### [Task brief]
Return each line in the records below that includes "blue".

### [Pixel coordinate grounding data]
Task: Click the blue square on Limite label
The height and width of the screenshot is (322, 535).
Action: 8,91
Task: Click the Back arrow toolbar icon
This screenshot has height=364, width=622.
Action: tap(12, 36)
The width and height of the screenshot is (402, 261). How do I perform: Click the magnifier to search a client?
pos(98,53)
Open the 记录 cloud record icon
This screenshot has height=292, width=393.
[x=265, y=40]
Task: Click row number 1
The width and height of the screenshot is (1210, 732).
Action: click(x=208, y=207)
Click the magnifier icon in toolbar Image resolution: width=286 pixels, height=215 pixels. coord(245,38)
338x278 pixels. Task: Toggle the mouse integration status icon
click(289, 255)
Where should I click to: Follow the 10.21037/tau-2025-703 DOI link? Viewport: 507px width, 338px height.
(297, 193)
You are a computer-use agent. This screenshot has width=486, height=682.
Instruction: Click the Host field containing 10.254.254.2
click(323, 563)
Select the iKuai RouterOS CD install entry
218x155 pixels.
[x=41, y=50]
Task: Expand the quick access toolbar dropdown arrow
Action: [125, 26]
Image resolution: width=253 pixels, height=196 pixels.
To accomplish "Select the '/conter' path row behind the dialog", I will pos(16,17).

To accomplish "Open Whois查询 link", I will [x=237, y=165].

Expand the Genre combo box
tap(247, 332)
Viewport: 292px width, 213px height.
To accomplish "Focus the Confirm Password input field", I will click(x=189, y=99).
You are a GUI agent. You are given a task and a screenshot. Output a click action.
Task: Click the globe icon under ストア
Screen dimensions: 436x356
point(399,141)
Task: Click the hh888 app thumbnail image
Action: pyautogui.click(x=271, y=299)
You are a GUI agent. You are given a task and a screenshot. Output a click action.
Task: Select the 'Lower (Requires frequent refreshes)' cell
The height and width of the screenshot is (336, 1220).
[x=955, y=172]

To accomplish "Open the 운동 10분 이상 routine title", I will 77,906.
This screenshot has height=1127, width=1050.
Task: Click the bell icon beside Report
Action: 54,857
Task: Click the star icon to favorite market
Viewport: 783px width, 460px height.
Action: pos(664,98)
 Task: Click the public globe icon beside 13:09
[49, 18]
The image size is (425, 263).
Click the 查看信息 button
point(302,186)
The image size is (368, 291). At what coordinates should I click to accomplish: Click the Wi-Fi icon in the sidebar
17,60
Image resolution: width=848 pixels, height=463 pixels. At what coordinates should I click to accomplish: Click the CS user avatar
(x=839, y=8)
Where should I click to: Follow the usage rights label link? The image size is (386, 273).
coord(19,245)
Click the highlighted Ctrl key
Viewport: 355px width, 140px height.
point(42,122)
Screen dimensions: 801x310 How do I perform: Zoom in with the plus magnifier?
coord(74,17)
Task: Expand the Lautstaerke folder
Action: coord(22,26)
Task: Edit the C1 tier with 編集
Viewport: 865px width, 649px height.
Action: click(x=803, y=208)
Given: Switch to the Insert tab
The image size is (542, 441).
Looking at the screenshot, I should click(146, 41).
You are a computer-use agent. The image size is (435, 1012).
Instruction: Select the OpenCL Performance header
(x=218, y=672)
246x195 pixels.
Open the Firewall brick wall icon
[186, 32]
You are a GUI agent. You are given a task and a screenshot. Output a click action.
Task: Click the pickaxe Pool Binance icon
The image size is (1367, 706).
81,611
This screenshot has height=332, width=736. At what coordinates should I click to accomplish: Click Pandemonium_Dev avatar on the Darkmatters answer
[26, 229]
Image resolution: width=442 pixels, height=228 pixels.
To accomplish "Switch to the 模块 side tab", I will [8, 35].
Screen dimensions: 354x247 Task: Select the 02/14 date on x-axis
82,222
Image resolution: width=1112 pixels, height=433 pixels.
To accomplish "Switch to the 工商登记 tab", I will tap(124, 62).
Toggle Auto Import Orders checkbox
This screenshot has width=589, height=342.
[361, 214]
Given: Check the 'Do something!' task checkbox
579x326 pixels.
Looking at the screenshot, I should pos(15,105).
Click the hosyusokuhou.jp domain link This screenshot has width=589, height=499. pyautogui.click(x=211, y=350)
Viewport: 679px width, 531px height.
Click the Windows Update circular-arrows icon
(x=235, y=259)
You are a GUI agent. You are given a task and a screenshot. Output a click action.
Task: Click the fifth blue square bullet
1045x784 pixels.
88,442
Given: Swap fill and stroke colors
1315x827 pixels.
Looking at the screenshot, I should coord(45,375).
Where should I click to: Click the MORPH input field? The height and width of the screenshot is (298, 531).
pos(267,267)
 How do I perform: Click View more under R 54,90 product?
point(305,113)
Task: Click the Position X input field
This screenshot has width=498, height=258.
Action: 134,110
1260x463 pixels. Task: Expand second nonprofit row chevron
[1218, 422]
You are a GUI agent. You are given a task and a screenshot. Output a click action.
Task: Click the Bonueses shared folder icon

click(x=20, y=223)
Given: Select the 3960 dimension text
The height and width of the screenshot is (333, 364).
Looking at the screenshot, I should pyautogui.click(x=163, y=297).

### [Reply to the exercise]
Task: Click the blue square on Limite label
Task: Click the fifth blue square bullet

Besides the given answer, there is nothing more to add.